Verbatim copy without pictures. Please print every entry as it stands.
========================================================================
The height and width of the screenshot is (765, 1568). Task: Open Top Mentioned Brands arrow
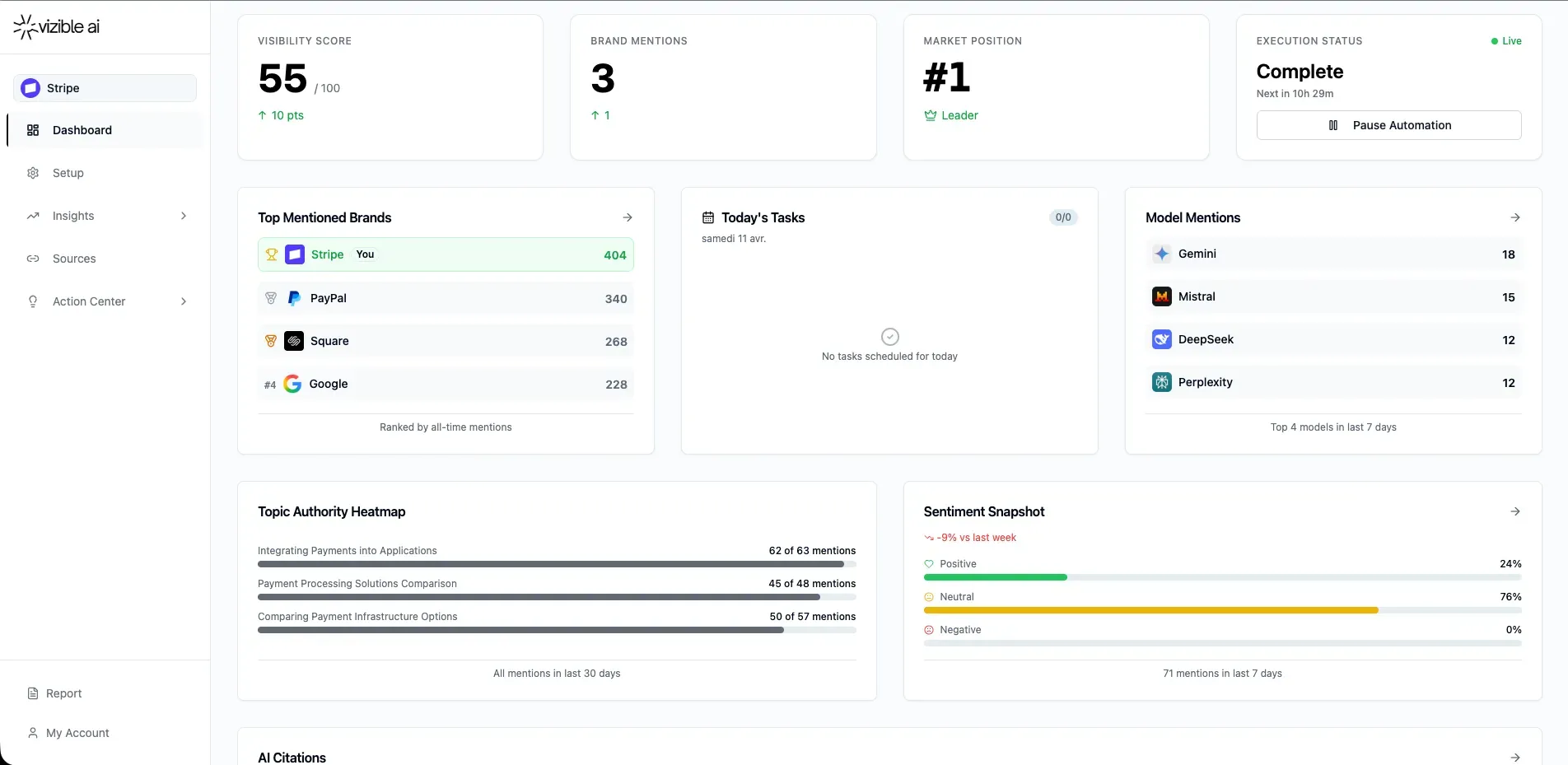pyautogui.click(x=628, y=217)
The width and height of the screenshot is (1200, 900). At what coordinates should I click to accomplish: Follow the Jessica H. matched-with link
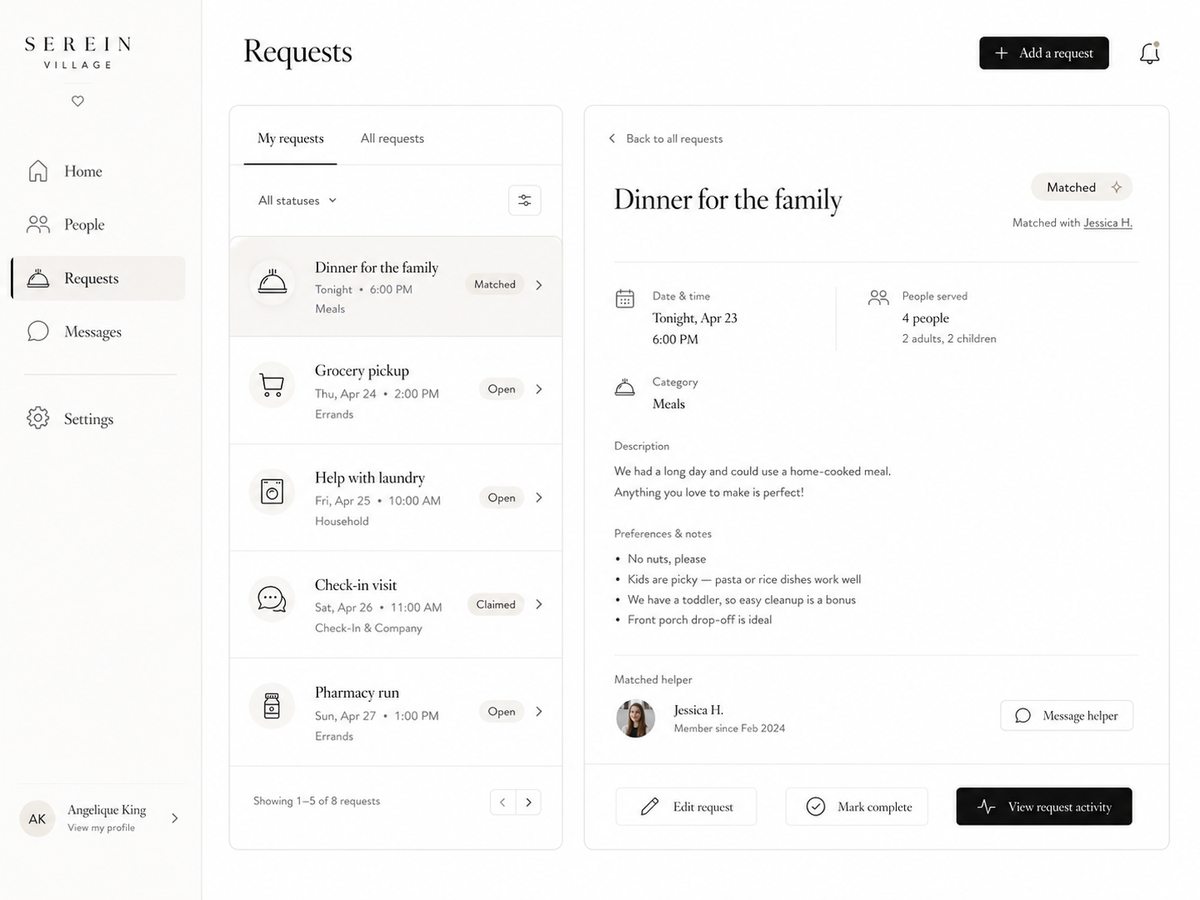coord(1108,223)
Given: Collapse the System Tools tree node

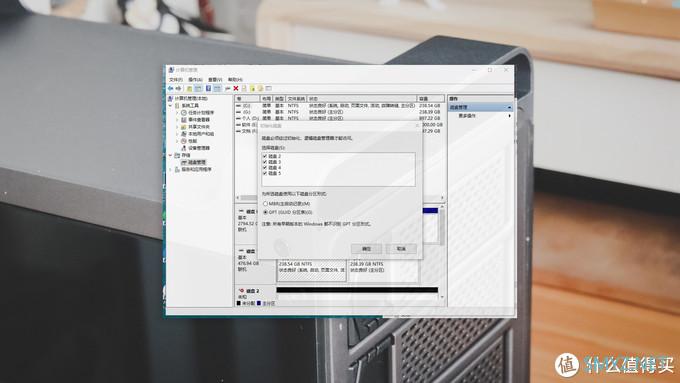Looking at the screenshot, I should pyautogui.click(x=170, y=106).
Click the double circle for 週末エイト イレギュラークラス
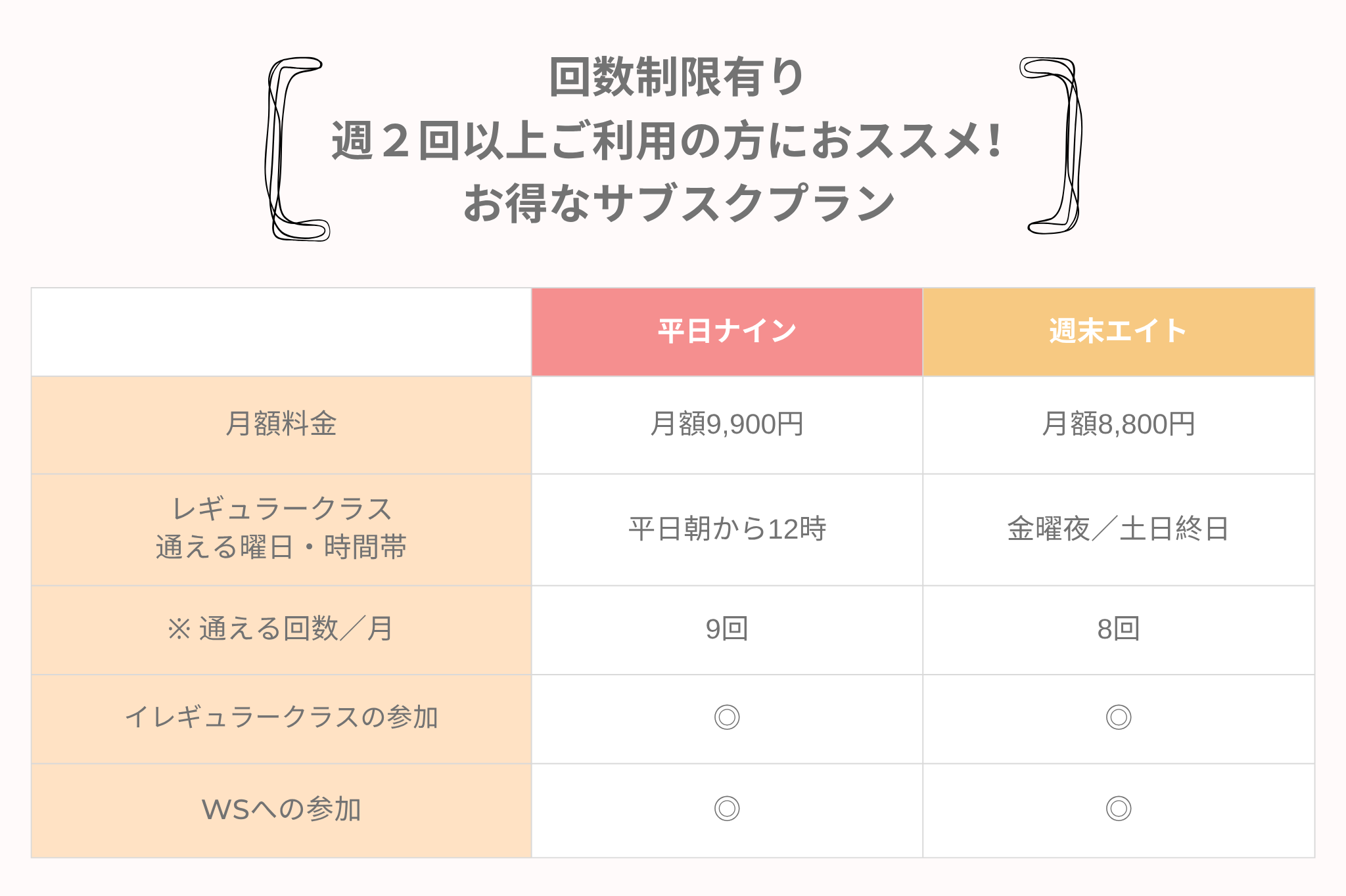This screenshot has height=896, width=1346. 1119,717
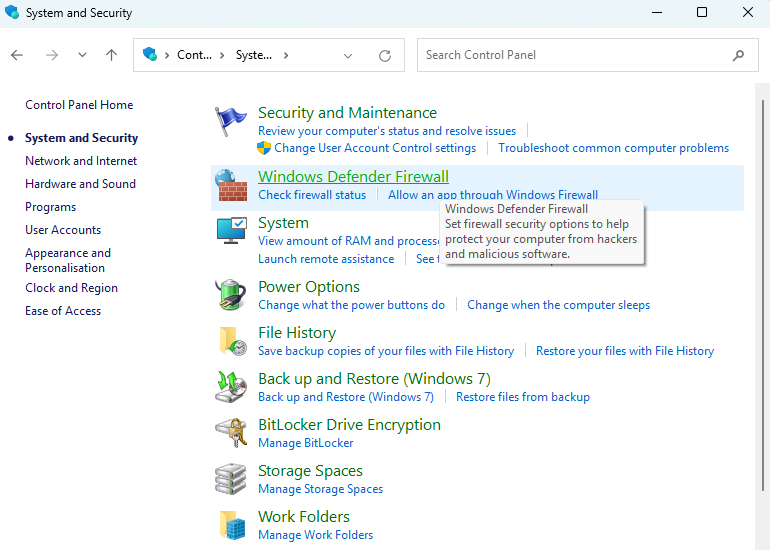Viewport: 770px width, 550px height.
Task: Open Change User Account Control settings
Action: coord(375,148)
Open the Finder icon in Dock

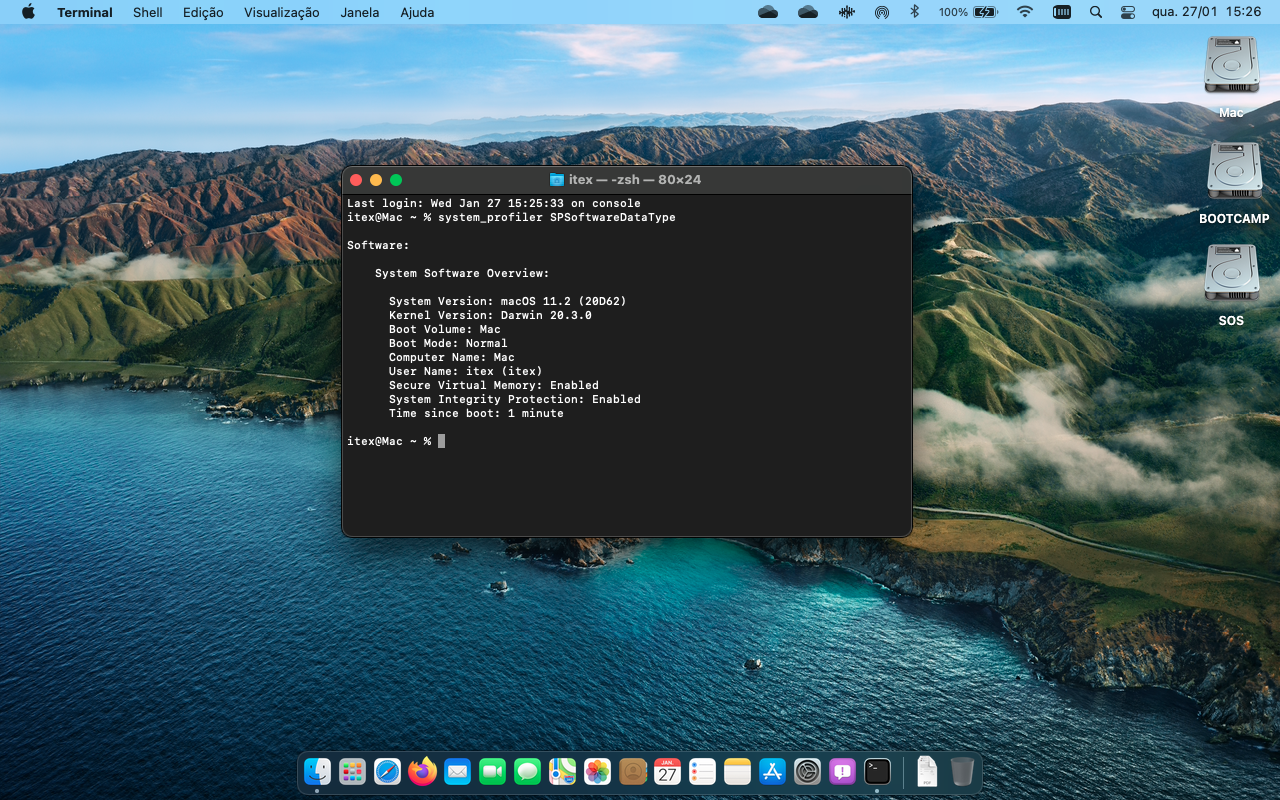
========================================================================
◆ EXERCISE RESPONSE ◆
The height and width of the screenshot is (765, 1568). Task: Open Top Mentioned Brands arrow
pyautogui.click(x=628, y=217)
The width and height of the screenshot is (1200, 900). At what coordinates should I click to accomplish: Follow the Jessica H. matched-with link
coord(1108,223)
Given: Collapse the System Tools tree node

Looking at the screenshot, I should pyautogui.click(x=170, y=106).
Click the double circle for 週末エイト イレギュラークラス
This screenshot has height=896, width=1346. 1119,717
Viewport: 770px width, 550px height.
Task: Open Change User Account Control settings
Action: coord(375,148)
Open the Finder icon in Dock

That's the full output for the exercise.